:: Work item ::
So that nothing is lost, write out all the lines below exactly.
------ Source material ------
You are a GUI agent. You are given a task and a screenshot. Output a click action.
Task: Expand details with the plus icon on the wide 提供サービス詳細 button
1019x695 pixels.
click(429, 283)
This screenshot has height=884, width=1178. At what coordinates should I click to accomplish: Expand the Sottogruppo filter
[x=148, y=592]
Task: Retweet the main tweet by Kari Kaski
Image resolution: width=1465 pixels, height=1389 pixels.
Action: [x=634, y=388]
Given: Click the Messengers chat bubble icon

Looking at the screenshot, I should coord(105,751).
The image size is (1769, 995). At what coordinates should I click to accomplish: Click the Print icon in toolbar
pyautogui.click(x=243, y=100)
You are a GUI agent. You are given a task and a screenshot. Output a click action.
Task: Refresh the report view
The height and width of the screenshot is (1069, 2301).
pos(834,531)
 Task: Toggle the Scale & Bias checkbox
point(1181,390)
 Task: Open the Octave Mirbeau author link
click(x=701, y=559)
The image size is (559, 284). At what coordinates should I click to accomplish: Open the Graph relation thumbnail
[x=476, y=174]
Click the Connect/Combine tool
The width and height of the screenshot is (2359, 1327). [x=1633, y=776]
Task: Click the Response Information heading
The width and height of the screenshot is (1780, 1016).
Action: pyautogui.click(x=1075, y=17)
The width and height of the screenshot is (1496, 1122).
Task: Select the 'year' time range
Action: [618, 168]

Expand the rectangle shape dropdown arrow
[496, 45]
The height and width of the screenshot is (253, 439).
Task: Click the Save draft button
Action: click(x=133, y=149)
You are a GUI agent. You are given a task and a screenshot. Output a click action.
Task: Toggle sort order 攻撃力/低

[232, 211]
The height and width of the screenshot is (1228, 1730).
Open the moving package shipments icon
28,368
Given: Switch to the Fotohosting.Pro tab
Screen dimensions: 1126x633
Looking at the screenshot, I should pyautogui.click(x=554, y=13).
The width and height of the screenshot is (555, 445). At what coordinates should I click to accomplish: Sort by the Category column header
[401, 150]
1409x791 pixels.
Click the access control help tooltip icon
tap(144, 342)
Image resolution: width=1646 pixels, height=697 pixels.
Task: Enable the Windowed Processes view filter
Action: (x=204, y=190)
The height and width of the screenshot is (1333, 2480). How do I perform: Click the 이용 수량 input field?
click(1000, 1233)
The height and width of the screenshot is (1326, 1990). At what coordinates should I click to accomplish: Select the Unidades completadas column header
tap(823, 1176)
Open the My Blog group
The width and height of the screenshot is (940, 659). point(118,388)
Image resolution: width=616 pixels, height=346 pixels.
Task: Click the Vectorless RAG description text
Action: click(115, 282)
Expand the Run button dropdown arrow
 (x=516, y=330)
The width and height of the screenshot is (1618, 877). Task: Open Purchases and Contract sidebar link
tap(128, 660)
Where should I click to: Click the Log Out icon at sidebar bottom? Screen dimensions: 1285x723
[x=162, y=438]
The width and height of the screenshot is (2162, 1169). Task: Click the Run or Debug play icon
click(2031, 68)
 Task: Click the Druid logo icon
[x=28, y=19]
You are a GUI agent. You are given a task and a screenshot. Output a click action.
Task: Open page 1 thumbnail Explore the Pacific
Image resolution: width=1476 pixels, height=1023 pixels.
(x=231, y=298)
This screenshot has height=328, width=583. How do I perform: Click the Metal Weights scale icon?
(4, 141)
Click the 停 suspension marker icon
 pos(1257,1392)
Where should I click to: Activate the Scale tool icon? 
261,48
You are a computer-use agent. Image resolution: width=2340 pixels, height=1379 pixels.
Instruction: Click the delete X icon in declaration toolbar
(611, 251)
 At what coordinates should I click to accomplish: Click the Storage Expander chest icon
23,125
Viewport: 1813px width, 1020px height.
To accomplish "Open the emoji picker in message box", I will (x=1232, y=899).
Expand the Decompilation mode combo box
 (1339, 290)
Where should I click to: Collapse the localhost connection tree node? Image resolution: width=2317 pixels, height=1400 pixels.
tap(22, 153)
------
:: Result for this task ::
You are a GUI agent. You are given a task and a screenshot. Output a click action.
Task: Expand details with the plus icon on the wide 提供サービス詳細 button
1019x695 pixels.
click(429, 283)
This screenshot has height=884, width=1178. At what coordinates should I click to accomplish: Expand the Sottogruppo filter
[x=148, y=592]
Task: Retweet the main tweet by Kari Kaski
Image resolution: width=1465 pixels, height=1389 pixels.
Action: [x=634, y=388]
Given: Click the Messengers chat bubble icon

Looking at the screenshot, I should coord(105,751).
The image size is (1769, 995). At what coordinates should I click to accomplish: Click the Print icon in toolbar
pyautogui.click(x=243, y=100)
You are a GUI agent. You are given a task and a screenshot. Output a click action.
Task: Refresh the report view
The height and width of the screenshot is (1069, 2301).
pos(834,531)
 Task: Toggle the Scale & Bias checkbox
point(1181,390)
 Task: Open the Octave Mirbeau author link
click(x=701, y=559)
The image size is (559, 284). At what coordinates should I click to accomplish: Open the Graph relation thumbnail
[x=476, y=174]
Click the Connect/Combine tool
The width and height of the screenshot is (2359, 1327). [x=1633, y=776]
Task: Click the Response Information heading
The width and height of the screenshot is (1780, 1016).
Action: pyautogui.click(x=1075, y=17)
The width and height of the screenshot is (1496, 1122).
Task: Select the 'year' time range
Action: [618, 168]

Expand the rectangle shape dropdown arrow
[496, 45]
The height and width of the screenshot is (253, 439).
Task: Click the Save draft button
Action: click(x=133, y=149)
You are a GUI agent. You are given a task and a screenshot. Output a click action.
Task: Toggle sort order 攻撃力/低

[232, 211]
The height and width of the screenshot is (1228, 1730).
Open the moving package shipments icon
28,368
Given: Switch to the Fotohosting.Pro tab
Screen dimensions: 1126x633
Looking at the screenshot, I should pyautogui.click(x=554, y=13).
The width and height of the screenshot is (555, 445). At what coordinates should I click to accomplish: Sort by the Category column header
[401, 150]
1409x791 pixels.
Click the access control help tooltip icon
tap(144, 342)
Image resolution: width=1646 pixels, height=697 pixels.
Task: Enable the Windowed Processes view filter
Action: (x=204, y=190)
The height and width of the screenshot is (1333, 2480). How do I perform: Click the 이용 수량 input field?
click(1000, 1233)
The height and width of the screenshot is (1326, 1990). At what coordinates should I click to accomplish: Select the Unidades completadas column header
tap(823, 1176)
Open the My Blog group
The width and height of the screenshot is (940, 659). point(118,388)
Image resolution: width=616 pixels, height=346 pixels.
Task: Click the Vectorless RAG description text
Action: click(115, 282)
Expand the Run button dropdown arrow
 (x=516, y=330)
The width and height of the screenshot is (1618, 877). Task: Open Purchases and Contract sidebar link
tap(128, 660)
Where should I click to: Click the Log Out icon at sidebar bottom? Screen dimensions: 1285x723
[x=162, y=438]
The width and height of the screenshot is (2162, 1169). Task: Click the Run or Debug play icon
click(2031, 68)
 Task: Click the Druid logo icon
[x=28, y=19]
You are a GUI agent. You are given a task and a screenshot. Output a click action.
Task: Open page 1 thumbnail Explore the Pacific
Image resolution: width=1476 pixels, height=1023 pixels.
(x=231, y=298)
This screenshot has height=328, width=583. How do I perform: Click the Metal Weights scale icon?
(4, 141)
Click the 停 suspension marker icon
 pos(1257,1392)
Where should I click to: Activate the Scale tool icon? 
261,48
You are a computer-use agent. Image resolution: width=2340 pixels, height=1379 pixels.
Instruction: Click the delete X icon in declaration toolbar
(611, 251)
 At what coordinates should I click to accomplish: Click the Storage Expander chest icon
23,125
Viewport: 1813px width, 1020px height.
To accomplish "Open the emoji picker in message box", I will (x=1232, y=899).
Expand the Decompilation mode combo box
 (1339, 290)
Where should I click to: Collapse the localhost connection tree node? Image resolution: width=2317 pixels, height=1400 pixels.
tap(22, 153)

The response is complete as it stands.